▶ [Direction] Rewrite each line of the rows below as a JSON list of strings, one string per line, and leave out blank lines.

* * * * * * *

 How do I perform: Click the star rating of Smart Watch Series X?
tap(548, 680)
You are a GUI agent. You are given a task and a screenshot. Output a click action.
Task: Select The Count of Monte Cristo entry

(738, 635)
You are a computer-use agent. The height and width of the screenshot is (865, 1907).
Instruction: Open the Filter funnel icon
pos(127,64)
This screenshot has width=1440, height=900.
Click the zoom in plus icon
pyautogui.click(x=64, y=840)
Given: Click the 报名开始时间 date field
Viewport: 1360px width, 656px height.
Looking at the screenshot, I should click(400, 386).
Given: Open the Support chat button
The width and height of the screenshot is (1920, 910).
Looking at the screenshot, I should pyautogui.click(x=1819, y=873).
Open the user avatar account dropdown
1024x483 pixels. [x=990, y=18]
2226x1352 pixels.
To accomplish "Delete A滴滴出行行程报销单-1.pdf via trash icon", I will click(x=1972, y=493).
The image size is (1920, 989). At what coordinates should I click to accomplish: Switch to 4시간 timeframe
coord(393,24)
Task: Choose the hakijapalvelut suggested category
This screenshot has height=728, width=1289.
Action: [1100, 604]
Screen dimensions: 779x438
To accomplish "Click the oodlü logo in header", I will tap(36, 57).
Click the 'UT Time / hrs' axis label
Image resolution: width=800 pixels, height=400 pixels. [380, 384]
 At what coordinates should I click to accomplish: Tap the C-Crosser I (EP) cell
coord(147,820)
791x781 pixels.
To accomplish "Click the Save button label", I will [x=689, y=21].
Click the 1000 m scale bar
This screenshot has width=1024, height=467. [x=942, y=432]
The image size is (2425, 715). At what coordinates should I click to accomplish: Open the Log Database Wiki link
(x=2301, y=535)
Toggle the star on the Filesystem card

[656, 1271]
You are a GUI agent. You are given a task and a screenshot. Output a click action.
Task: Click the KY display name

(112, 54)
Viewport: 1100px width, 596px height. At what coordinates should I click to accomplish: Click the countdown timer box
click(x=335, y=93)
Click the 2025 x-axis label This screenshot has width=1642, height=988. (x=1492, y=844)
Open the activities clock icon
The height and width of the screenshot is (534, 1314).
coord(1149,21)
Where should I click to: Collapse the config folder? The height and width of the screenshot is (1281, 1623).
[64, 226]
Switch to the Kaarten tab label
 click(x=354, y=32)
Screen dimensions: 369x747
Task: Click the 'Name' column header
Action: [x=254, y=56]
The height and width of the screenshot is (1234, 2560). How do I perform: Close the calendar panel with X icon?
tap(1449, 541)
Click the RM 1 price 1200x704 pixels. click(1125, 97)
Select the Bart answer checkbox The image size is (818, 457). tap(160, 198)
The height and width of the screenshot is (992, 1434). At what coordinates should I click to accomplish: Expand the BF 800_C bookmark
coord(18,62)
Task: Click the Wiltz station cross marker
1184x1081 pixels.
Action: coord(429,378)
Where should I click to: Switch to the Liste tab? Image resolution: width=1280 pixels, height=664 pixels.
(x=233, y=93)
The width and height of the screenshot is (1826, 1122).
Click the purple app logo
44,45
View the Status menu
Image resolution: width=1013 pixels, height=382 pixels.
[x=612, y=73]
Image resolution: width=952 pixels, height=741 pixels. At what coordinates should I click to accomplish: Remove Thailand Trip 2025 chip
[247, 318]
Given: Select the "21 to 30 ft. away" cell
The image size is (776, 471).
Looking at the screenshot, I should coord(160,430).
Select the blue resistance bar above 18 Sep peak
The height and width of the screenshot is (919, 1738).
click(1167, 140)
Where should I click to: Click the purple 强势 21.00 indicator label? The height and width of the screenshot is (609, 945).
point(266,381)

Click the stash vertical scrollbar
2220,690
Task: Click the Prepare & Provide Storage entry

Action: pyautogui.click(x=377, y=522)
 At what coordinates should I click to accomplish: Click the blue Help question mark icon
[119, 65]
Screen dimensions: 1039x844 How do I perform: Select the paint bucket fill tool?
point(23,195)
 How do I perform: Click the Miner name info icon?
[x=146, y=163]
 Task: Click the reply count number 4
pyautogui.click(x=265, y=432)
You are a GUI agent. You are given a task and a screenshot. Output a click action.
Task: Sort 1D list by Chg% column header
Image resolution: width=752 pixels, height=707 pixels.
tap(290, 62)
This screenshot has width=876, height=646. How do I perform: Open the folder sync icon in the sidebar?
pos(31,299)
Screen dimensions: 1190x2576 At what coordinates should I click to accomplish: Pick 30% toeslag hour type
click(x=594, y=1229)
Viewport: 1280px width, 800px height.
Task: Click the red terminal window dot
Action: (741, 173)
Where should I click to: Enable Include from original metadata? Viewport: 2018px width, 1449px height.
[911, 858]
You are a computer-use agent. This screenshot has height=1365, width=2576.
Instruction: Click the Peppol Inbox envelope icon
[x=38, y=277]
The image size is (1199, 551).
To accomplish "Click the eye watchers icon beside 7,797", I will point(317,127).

* * * * * * *

▶ [Completed task]
[
  " How do I perform: Click the star rating of Smart Watch Series X?",
  "tap(548, 680)",
  "You are a GUI agent. You are given a task and a screenshot. Output a click action.",
  "Task: Select The Count of Monte Cristo entry",
  "(738, 635)",
  "You are a computer-use agent. The height and width of the screenshot is (865, 1907).",
  "Instruction: Open the Filter funnel icon",
  "pos(127,64)",
  "This screenshot has width=1440, height=900.",
  "Click the zoom in plus icon",
  "pyautogui.click(x=64, y=840)",
  "Given: Click the 报名开始时间 date field",
  "Viewport: 1360px width, 656px height.",
  "Looking at the screenshot, I should click(400, 386).",
  "Given: Open the Support chat button",
  "The width and height of the screenshot is (1920, 910).",
  "Looking at the screenshot, I should pyautogui.click(x=1819, y=873).",
  "Open the user avatar account dropdown",
  "1024x483 pixels. [x=990, y=18]",
  "2226x1352 pixels.",
  "To accomplish \"Delete A滴滴出行行程报销单-1.pdf via trash icon\", I will click(x=1972, y=493).",
  "The image size is (1920, 989). At what coordinates should I click to accomplish: Switch to 4시간 timeframe",
  "coord(393,24)",
  "Task: Choose the hakijapalvelut suggested category",
  "This screenshot has height=728, width=1289.",
  "Action: [1100, 604]",
  "Screen dimensions: 779x438",
  "To accomplish \"Click the oodlü logo in header\", I will tap(36, 57).",
  "Click the 'UT Time / hrs' axis label",
  "Image resolution: width=800 pixels, height=400 pixels. [380, 384]",
  " At what coordinates should I click to accomplish: Tap the C-Crosser I (EP) cell",
  "coord(147,820)",
  "791x781 pixels.",
  "To accomplish \"Click the Save button label\", I will [x=689, y=21].",
  "Click the 1000 m scale bar",
  "This screenshot has width=1024, height=467. [x=942, y=432]",
  "The image size is (2425, 715). At what coordinates should I click to accomplish: Open the Log Database Wiki link",
  "(x=2301, y=535)",
  "Toggle the star on the Filesystem card",
  "[656, 1271]",
  "You are a GUI agent. You are given a task and a screenshot. Output a click action.",
  "Task: Click the KY display name",
  "(112, 54)",
  "Viewport: 1100px width, 596px height. At what coordinates should I click to accomplish: Click the countdown timer box",
  "click(x=335, y=93)",
  "Click the 2025 x-axis label This screenshot has width=1642, height=988. (x=1492, y=844)",
  "Open the activities clock icon",
  "The height and width of the screenshot is (534, 1314).",
  "coord(1149,21)",
  "Where should I click to: Collapse the config folder? The height and width of the screenshot is (1281, 1623).",
  "[64, 226]",
  "Switch to the Kaarten tab label",
  " click(x=354, y=32)",
  "Screen dimensions: 369x747",
  "Task: Click the 'Name' column header",
  "Action: [x=254, y=56]",
  "The height and width of the screenshot is (1234, 2560). How do I perform: Close the calendar panel with X icon?",
  "tap(1449, 541)",
  "Click the RM 1 price 1200x704 pixels. click(1125, 97)",
  "Select the Bart answer checkbox The image size is (818, 457). tap(160, 198)",
  "The height and width of the screenshot is (992, 1434). At what coordinates should I click to accomplish: Expand the BF 800_C bookmark",
  "coord(18,62)",
  "Task: Click the Wiltz station cross marker",
  "1184x1081 pixels.",
  "Action: coord(429,378)",
  "Where should I click to: Switch to the Liste tab? Image resolution: width=1280 pixels, height=664 pixels.",
  "(x=233, y=93)",
  "The width and height of the screenshot is (1826, 1122).",
  "Click the purple app logo",
  "44,45",
  "View the Status menu",
  "Image resolution: width=1013 pixels, height=382 pixels.",
  "[x=612, y=73]",
  "Image resolution: width=952 pixels, height=741 pixels. At what coordinates should I click to accomplish: Remove Thailand Trip 2025 chip",
  "[247, 318]",
  "Given: Select the \"21 to 30 ft. away\" cell",
  "The image size is (776, 471).",
  "Looking at the screenshot, I should coord(160,430).",
  "Select the blue resistance bar above 18 Sep peak",
  "The height and width of the screenshot is (919, 1738).",
  "click(1167, 140)",
  "Where should I click to: Click the purple 强势 21.00 indicator label? The height and width of the screenshot is (609, 945).",
  "point(266,381)",
  "Click the stash vertical scrollbar",
  "2220,690",
  "Task: Click the Prepare & Provide Storage entry",
  "Action: pyautogui.click(x=377, y=522)",
  " At what coordinates should I click to accomplish: Click the blue Help question mark icon",
  "[119, 65]",
  "Screen dimensions: 1039x844 How do I perform: Select the paint bucket fill tool?",
  "point(23,195)",
  " How do I perform: Click the Miner name info icon?",
  "[x=146, y=163]",
  " Task: Click the reply count number 4",
  "pyautogui.click(x=265, y=432)",
  "You are a GUI agent. You are given a task and a screenshot. Output a click action.",
  "Task: Sort 1D list by Chg% column header",
  "Image resolution: width=752 pixels, height=707 pixels.",
  "tap(290, 62)",
  "This screenshot has width=876, height=646. How do I perform: Open the folder sync icon in the sidebar?",
  "pos(31,299)",
  "Screen dimensions: 1190x2576 At what coordinates should I click to accomplish: Pick 30% toeslag hour type",
  "click(x=594, y=1229)",
  "Viewport: 1280px width, 800px height.",
  "Task: Click the red terminal window dot",
  "Action: (741, 173)",
  "Where should I click to: Enable Include from original metadata? Viewport: 2018px width, 1449px height.",
  "[911, 858]",
  "You are a computer-use agent. This screenshot has height=1365, width=2576.",
  "Instruction: Click the Peppol Inbox envelope icon",
  "[x=38, y=277]",
  "The image size is (1199, 551).",
  "To accomplish \"Click the eye watchers icon beside 7,797\", I will point(317,127)."
]